Thomas read “Basketball Junkie: A Memoir” by Chris Herren, the former Fresno State star who admitted to a heroin addiction in his book and speaks nationally about the dangers of drug use. When he met Herren, the former basketball star gave him insight into his dad’s addictions and helped him understand how he got to such a dark place. He has read “Mind Gym,” encouraged to do so by Lee, because “everyone works in the gym, but how many guys work on their mind every day.”

The OWI has become a positive in his life. Thomas and that assistant who left, only to return this year, T.J. Otzelberger, speak at schools about the dangers of drugs and alcohol.

“I used to be ashamed of what I did, but I’m past that,” Thomas said. “I’m a good person who did something really stupid. If I can help kids see that while I look like something special in an Iowa State uniform, I’m just a human being who is trying to get better every day, then I can make this a positive. It was just so dumb, so humiliating to call my mom. I was crying because I was scared. Scared of what happened to my dad, scared of not being able to play basketball and just ashamed of what people would think.”

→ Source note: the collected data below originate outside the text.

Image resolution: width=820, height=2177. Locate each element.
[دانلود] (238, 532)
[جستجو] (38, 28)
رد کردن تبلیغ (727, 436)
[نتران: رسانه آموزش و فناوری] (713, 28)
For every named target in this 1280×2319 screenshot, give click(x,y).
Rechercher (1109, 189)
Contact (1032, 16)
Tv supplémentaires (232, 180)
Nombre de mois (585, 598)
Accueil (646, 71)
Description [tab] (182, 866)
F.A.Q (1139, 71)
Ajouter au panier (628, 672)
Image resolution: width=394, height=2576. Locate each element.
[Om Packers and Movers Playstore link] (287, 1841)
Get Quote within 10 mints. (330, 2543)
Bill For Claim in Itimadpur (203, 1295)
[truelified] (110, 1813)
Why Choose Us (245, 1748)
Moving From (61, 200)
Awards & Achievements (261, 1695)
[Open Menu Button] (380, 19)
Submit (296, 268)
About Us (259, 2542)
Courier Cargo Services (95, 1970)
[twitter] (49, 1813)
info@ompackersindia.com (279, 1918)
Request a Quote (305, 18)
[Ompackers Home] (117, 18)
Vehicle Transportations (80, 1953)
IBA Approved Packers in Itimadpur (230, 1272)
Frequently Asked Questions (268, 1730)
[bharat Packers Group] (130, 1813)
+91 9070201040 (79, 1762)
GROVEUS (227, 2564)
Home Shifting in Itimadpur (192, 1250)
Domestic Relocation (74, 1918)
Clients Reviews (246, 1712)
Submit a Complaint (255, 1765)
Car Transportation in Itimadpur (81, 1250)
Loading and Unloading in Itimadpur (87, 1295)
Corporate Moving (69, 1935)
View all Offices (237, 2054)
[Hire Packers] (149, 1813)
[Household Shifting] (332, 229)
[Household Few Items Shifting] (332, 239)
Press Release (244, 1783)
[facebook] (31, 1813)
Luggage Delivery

From reading to reuniting with Otzelberger, Thomas has regained his slightly shaken confidence and wants badly to beat Iowa, his mom’s favorite team growing up.

“Basketball is so much about confidence,” Thomas said. “And playing in a role in which sometimes the first time you touch the ball is the most open you will be and your job is to shoot it and make it, you need great confidence. I’m in a good place now. And if we can just keep everyone bought in on our common goal, I think we have something special here."

When you put yourself in Matt Thomas’ life for five minutes and see who he has become, you realize that he already has something special.